Thursday 21 October 2010

Entering into the characters of 'Hush'

We’ve arrived – and it’s still the same… it’s always the same. They always find the place… Mum and Dad. (Well, that’s what I call them… I can’t remember a time when they weren’t there.) It’s beautiful – the stars, the tent reaching up to the sky, the circus ring, and the space to dance.

And us… Mum and Dad, Estrella (who’s almost grown up), John (definitely not Johnny any more), little Bobby (she just wont come if you say Roberta) and me – the youngest. And now it’s starting: the music… they always find the music… I think they must have had it specially made for us… and we dance. We all have a sort of turn at it… and it’s so much fun, it makes us so happy… and it’s always the same.

Now it’s time for us, the little ones, to sleep. And sometimes we really do, but sometimes we’re allowed to peek, and tonight I’m going to join in… Mum and Dad together, trying to find some space for themselves… Estrella, then Johnny, but then that last bit… the ho-down it’s called, and it’s here and we’re all dancing together and it’s wonderful and we all feel so happy and so safe.

It’s over… we line up, time to go out into the night… where?

But we’ll always come back…. Or usually… and now we can’t. I’m sitting and reading this and it brings it all back… the ritual, the joy, the wonderful protected feeling of that children’s time, long ago. And now, we can’t be together anymore… we can’t go back. With them both gone we’ll never be able to find that place again.

And that, perhaps, is what makes this even sadder.

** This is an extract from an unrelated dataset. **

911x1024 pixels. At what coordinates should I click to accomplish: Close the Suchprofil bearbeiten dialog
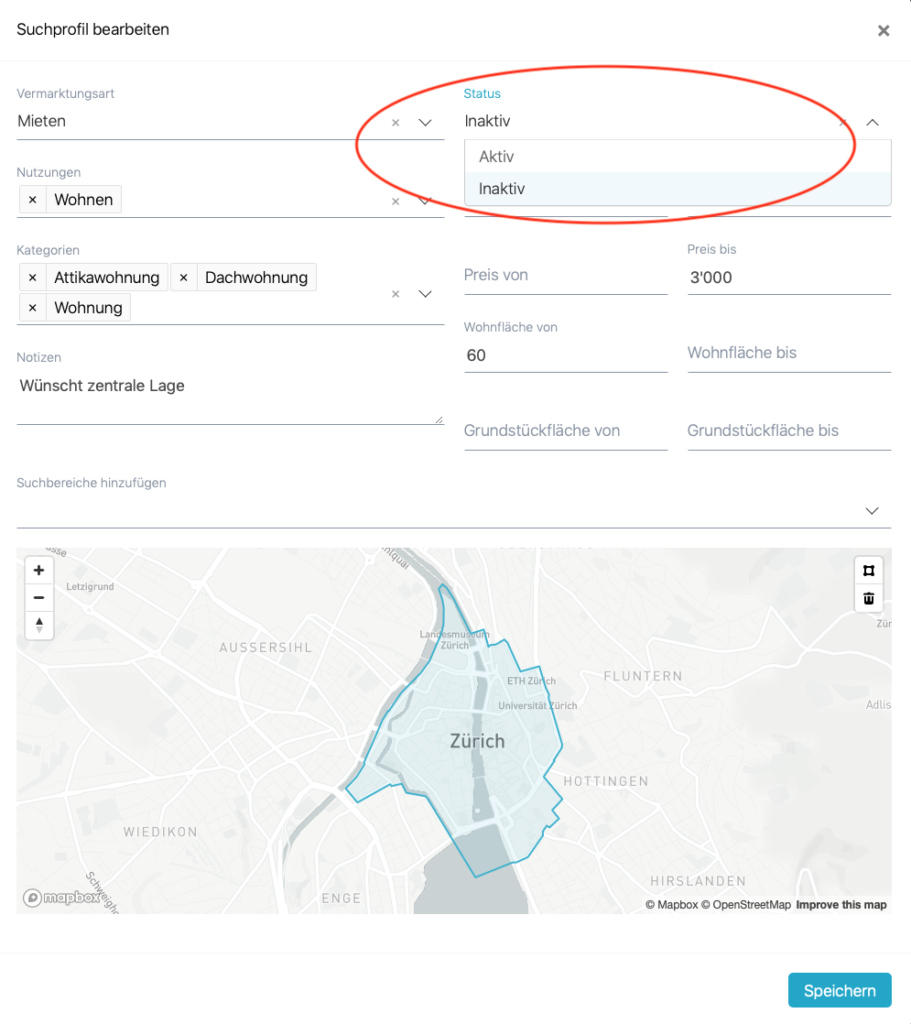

In this piece of writing Meic, an experienced dance spectator and non-writer, elected to imaginative construct an inner world and background narrative for the characters in 'Hush'. Focusing on elements of the scenario sketched out by the costumes, music and set he constructs an image of itinerant fair ground people. Interestingly there is very little description of the movement, beyond the labelling at one point of a communal ho-down. Instead his writing focusing on communicates the moods and feelings of piece, the sense of family and the moments of both light and emotional darkness. It is the use of details - the names, the nicknames, the relationships - that are evocative for the reader and provoke investment with the emotions and final sense of loss.